The end of the world can come in different ways. It can come through a steady deterioration of our living ecosystem and weather, the climate change that we have all been talking about and are worried about. The planet may slowly decay and become inhabitable. The sea levels may imperceptibly rise and envelop the earth, leaving us no place to live. The vast oceans themselves may evaporate ending life once for all. The earth may be caught in vast powerful storms with all objects flying into air and revolving around it with such great velocity that life and civilisation may not survive it. The cataclysmic events have been the staple of many narratives both fictional and non-fictional and are said to bring about a fundamental change in the way the nature functions.

Apocalyptic events have been postulated, theorised and talked about since millennia. The present coronavirus moment could be potentially one such event where the deadly pathogen will work to cripple the civilisation so much it may sow seeds of its destruction. It may not be a one-off event and could be a series of outbreaks of varying intensity over hundreds of years which might ultimately denude the earth of life. This end-of-the-world theory might appear as over-pessimistic reading of a situation. But the idea is worth studying as it gives us a better perspective on ephemeral nature of our existence.

The present healthcare crisis that has claimed over three million lives has opened up the possibility another dystopian scenario. Oxygen — the air we live on — is taken for granted and is our birth right by virtue of being born on this earth. That may not be the case anymore if the crisis India is going through is any indication. The virus-hit patients are not getting adequate oxygen from the ambient air. Primers published by newspapers, quoting experts, tell us ambient air consists of 78 per cent nitrogen and 21 per cent oxygen. The patients, who are unable to source life-saving gas from normal air, need special supply of oxygen. Machines and devices exist to harvest oxygen from general air and store it in concentrated form in special cylinders. Some of these devices known as concentrators harvest the gas on the go and keep the patients alive by enabling them to breathe it easy.
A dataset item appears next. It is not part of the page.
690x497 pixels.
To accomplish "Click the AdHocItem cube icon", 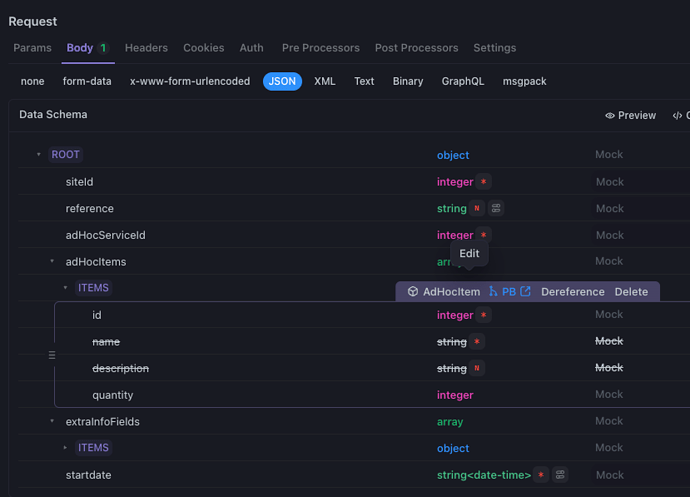I will (412, 292).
Here is yet another of my wild guesses. The 21 per cent oxygen in the air that is sustaining life on the earth may decline over the years making it difficult for humans to breathe. For a while humans will be able to survive by harvesting oxygen from normal air through advanced gadgets. We may have to set up oxygen plants across our homes and offices to make it possible for us to breathe comfortably. We may have piped oxygen along with cooking gas at our homes. But it might get increasingly difficult to mobilise this life-saving gas from air as its proportion in the ambient air declines. That sets the stage for end-of-the world scenario. No evidence yet for this but the latest worldwide crisis should alert us to various apocalyptic scenarios.

One silver lining recently was the ability to manufacture oxygen on an alien planet. Nasa’s Perseverance rover has been able to harvest the life-sustaining gas from the Martian air, thereby raising hopes man can migrate to other planets when the life on this earth is endangered by some cosmic event. So the end of life on this earth may not mean end of history as humans can acquire capabilities to live another planet. This brings me to another concept of end of history proposed by Francis Fukuyama. More on it in another column as it deals with altogether different subject.

I am just playing a devils’s advocate. There is no scientific evidence that any of these scenarios will happen. Apocalypse has been feared and anticipated over millennia. That is why Indian Prime Minister Narendra Modi, who sees himself as a permanent leader of a permanent revolution, took offence at this sweeping word.